【福島県議選・最終盤の情勢】須賀川など投票率の低下を懸念

 

 【須賀川市・岩瀬郡】8年ぶりの選挙戦は現職2、新人4の計6人が3議席を争う激戦となった。「ただでさえ厳しい戦い」と口をそろえる各陣営は、台風19号の影響などによる投票率の低下を懸念。2011(平成23)年の47.80%を下回る40~45%程度と見込んでいる。

 自民新人の渡辺康平と水野透は党組織の引き締めと浮動票の取り込みに奔走、しのぎを削る。渡辺は旧須賀川市内を中心に集会や遊説を重ね、元自衛官の経験を生かした防災、減災政策などを訴え票固めを図る。元市職員の水野は行政手腕を強調。地元の市東部を固めつつ、岩瀬、長沼の両地区や鏡石町での浸透を急ぐ。

 国民の現職宗方保は須賀川市街地から支持を拡大。加えて鏡石町議や天栄村議の応援を受け、票の上積みを狙う。無所属の現職川田昌成は地盤の旧岩瀬村から全域で遊説。国とのパイプをアピールし、無党派層の取り込みを図る。

 唯一の女性候補、共産の新人丸本由美子は現県政への批判票や浮動票の確保に注力。党組織票への上積みにも躍起だ。無所属の新人吉田孝司は、現役医師の立場から医療、福祉、介護の充実を訴え、地元鏡石町から支持拡大を狙う。

 【白河市・西白河郡】定数3に対し、自民の満山喜一、渡辺義信、無所属の三村博隆の現職3人と、無所属の新人金山屯の計4人が立候補。投票率の低下が懸念される中、票の上積み、支持拡大に奔走する。

 満山は旧白河市内、同市大信地域に加え、各市町村の党支部と連携しながら広く浸透を図り、台風19号の被災地域では水害対策などを訴える。

 渡辺は地盤の白河市東地区を軸に選挙区を満遍なく回る。有権者個人に重きを置き、産業振興や人材育成などを柱とした政策を訴える。

 昨年の補選で無投票当選を果たした三村は今回が初の選挙戦。地元矢吹町の票固めを進めながら、選挙区内でくまなく演説などを展開する。

 金山は集客力を見込む選挙区内の商業施設周辺での街頭演説に注力している。県庁の郡山市移転や、首都圏との人材交流などを呼び掛ける。

 【石川郡】無所属の現職円谷健市に自民の大野峯、無所属の野崎正夫の新人2人が挑む構図。3人で1議席を争う激戦となっている。各陣営は台風19号の影響による投票率の低下を懸念しながら、当選ラインを1万票前後と予想。4年前に勝敗を分けた票田・石川町の票の行方を注視する。

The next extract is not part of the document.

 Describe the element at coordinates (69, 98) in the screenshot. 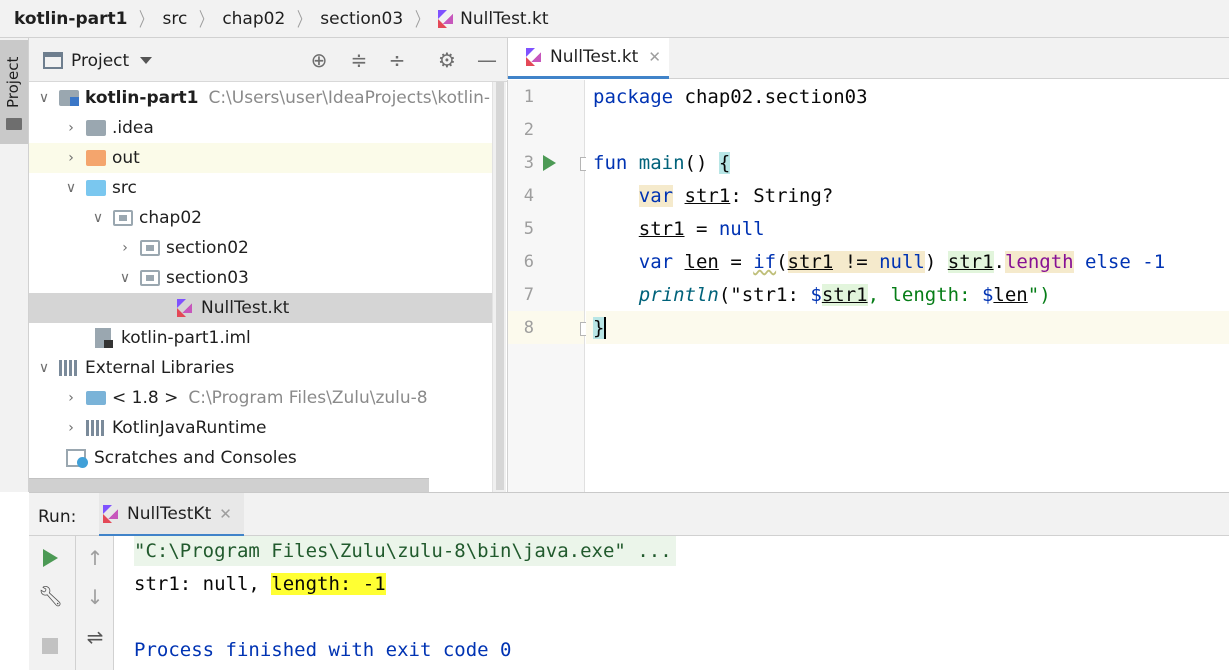

I see `module-folder-icon` at that location.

 元古殿町議の野崎は組織に頼らない草の根の戦いで支持拡大を図る。石川地方といわき市を結ぶ高速道整備などの政策を訴える。

 円谷は衆院議員後援会を軸に戦い、推薦を受ける団体の組織票を固める。県政とのパイプを強調し地元石川町を中心に浸透を図る。

 元石川町議会議長の大野は党組織や各地に設立した自身の後援会を活用。町内を中心に支持を訴え、議席獲得を狙う。